Samael permaneció como estaba y notó cómo el creador posaba las manos sobre sus hombros mientras le decía:

– Está hecho. Gran parte de la esencia salida del libro se ha fundido con la tuya. Para que aprendas a dominarla era primordial que fuera parte de ti mismo y así lo hemos dispuesto. Aquí comienza tu nuevo camino Samael. En adelante tus hermanos te repudiarán, no por odio, pues no lo conocen, sino por la impureza que ha anidado en tu interior. Serán tus enemigos y te combatirán, así debe ser, es el nuevo orden. – Las lágrimas corrían por las mejillas del ángel maldito, que bajó la cabeza y a través de sus párpados y sus ropas observó tatuado en el centro de su pecho un símbolo negro de extraña apariencia y sinuosas líneas, el que habría de convertirse en su estandarte, un círculo asaeteado por un aspa con cada uno de sus cuatro extremos atravesados, que simbolizaba sus dos naturalezas opuestas, el amor y el dolor, pero unidas en el plan divino. Y observó como un anillo de negra obsidiana y extraño diseño se enroscaba alrededor de su dedo anular derecho. El creador posó su mano derecha sobre la cabeza del ángel y prosiguió – Ahora ve, enfréntate a ellos y pierde la batalla. Y serás derrotado porque no te permitiremos usar a “Justicia”, aunque habrás de conservarla como muestra de que aun estando contra Nos, sirves a nuestra causa. – Acariciando la cabeza de su hijo, prosiguió – Te hemos dotado de un lugar como este, fuera del espacio y el tiempo para que aprendas a conocerte, un refugio al que puedas acudir una vez que tu caída se haya consumado, un retiro necesario que será tu reino, haz de el lo que quieras. – Hizo una pequeña pausa y añadió con voz incontestable – Te ordenamos partir, hijo nuestro, Samael, pues ya eres Lucifer, la estrella de la mañana y la luz de las estrellas nunca se observará junto a la del Sol. Déjanos ahora.

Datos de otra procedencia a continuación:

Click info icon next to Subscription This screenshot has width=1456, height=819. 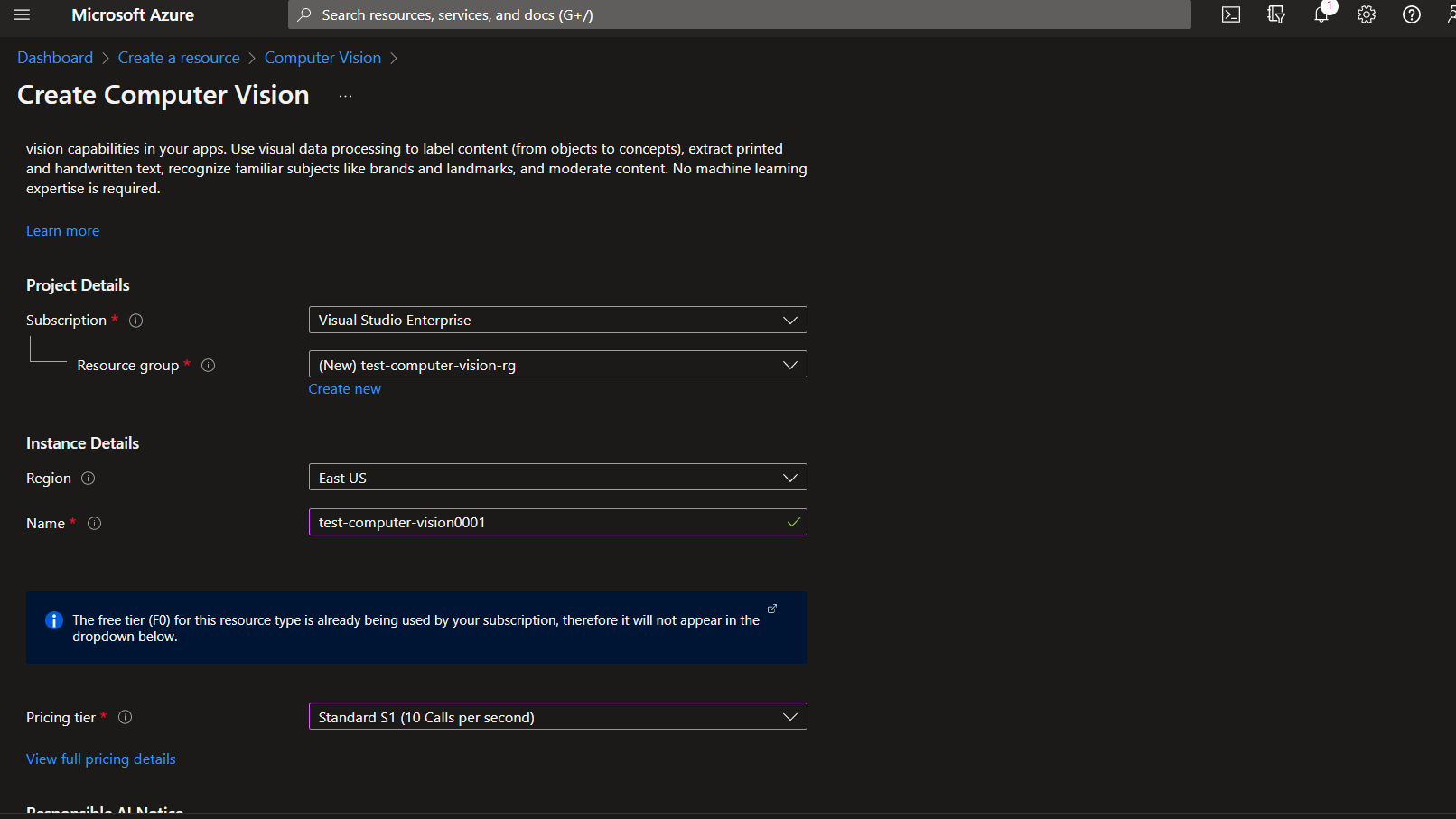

– Pero de esta forma me condenas a no volver a verte, ¡no me pidas eso!, haré todo lo que quieras pero no me apartes de tu lado, ¡sin ti yo no soy nada!

– Debe ser así, nuestro querido serafín, solo con tus propios medios debes conocerte, Nos no debemos interferir.

Samael no pudo decir nada, las palabras no alcanzaban a expresar una mínima parte de lo que le creía dentro. Por toda contestación se sacudió las manos del creador de un manotazo y bajó los escalones. Atravesó el lago casi rozando las aguas pero salpicando y creando miles de ondas con cada paso. Al verlo alejarse el Verbo reflexionó “Ya ha comenzado, he aquí ante Nos el mal hecho criatura”.

Al llegar a la orilla, Samael se volvió con los ojos arrasados en lágrimas y una mirada turbia de puro odio concentrado. Nunca hubiera creído que podría hacer ese desplante a su padre, a su amigo, a su propio corazón, pero él mismo le había cargado con el mayor peso que soportaría nunca criatura alguna. Debía aprender pronto a sobrellevarlo, a dominarlo y sacarle provecho o se consumiría en su propio fuego. Desde el templete en el centro del lago le llegó alta y clara una voz como de miles de niños que a coro le dijeron “No olvides Lucifer que Nos somos el principio rector”. Y Samael quiso por última vez dirigir una súplica amorosa a quien había creado su esencia y realidad, pero su voz le traicionó y de su boca salió un sonido en forma de grito hosco, duro, áspero y nocivo que dijo:

- Acuérdate de mi, Elohim - y mentalmente añadió - por piedad - y dando la vuelta corrió llorando de odio y amor para enfrentarse a su destino.


El Verbo, desde el templete lo observó alejarse y pensó “Cómo podríamos olvidarte”.